A California Appeals Court has reversed a lower court’s ruling in a Rosenthal Fair Debt Collection Practices Act class-action case, determining that as long as a debt is alleged to be due or owing — whether or not it, in fact, is due or owing — is sufficient to state a claim.
A copy of the ruling, in the case of Hagey v. Solar Service Experts can be accessed by clicking here.
The plaintiff purchased a home which had a solar energy system already installed. The prior homeowner and the plaintiff reached an agreement where the prior homeowner prepaid for the remaining monthly payments. Nonetheless, the plaintiff started receiving statements from the defendant. When the plaintiff contacted the defendant, a representative indicated he should not have received the bill and that the matter would be resolved. But more statements and a late payment notice were sent to the plaintiff, who tried to rectify the issue with the defendant, to no avail.

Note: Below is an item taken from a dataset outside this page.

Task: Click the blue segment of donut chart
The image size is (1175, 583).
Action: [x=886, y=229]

That led the plaintiff to file this suit, which a state court judge dismissed on the grounds that the plaintiff failed to state a claim because he didn’t actually owe the money that the defendant said he owed.
But that’s not what the RFDCPA says, the Appeals Court noted. The act defines a consumer debt as “money, property, or their equivalent, due or owing or alleged to be due or owing from a natural person by reason of a consumer credit transaction.”

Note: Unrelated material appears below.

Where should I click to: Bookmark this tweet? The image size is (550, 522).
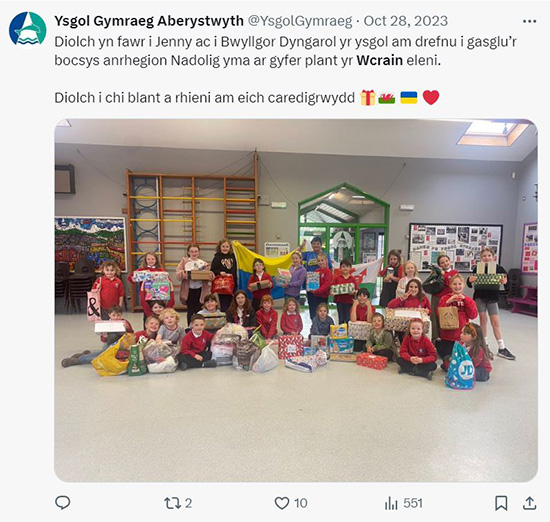coord(501,503)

Simply stated, the plaintiff received statements and notices indicating the plaintiff owed money to the defendant. “This satisfies the money ‘alleged to be due or owing’ component of the statutory scheme,” the Appeals Court wrote.
The defendant attempted to argue that regardless of what the notices said, the plaintiff did not owe the money to the defendant. But, as the Appeals Court noted, the RFDCPA, along with the Fair Debt Collection Practices Act, were “specifically designed to ‘eliminate the recurring problem of debt collectors dunning the wrong person or attempting to collect debts which the consumer has already paid,’ ” it wrote.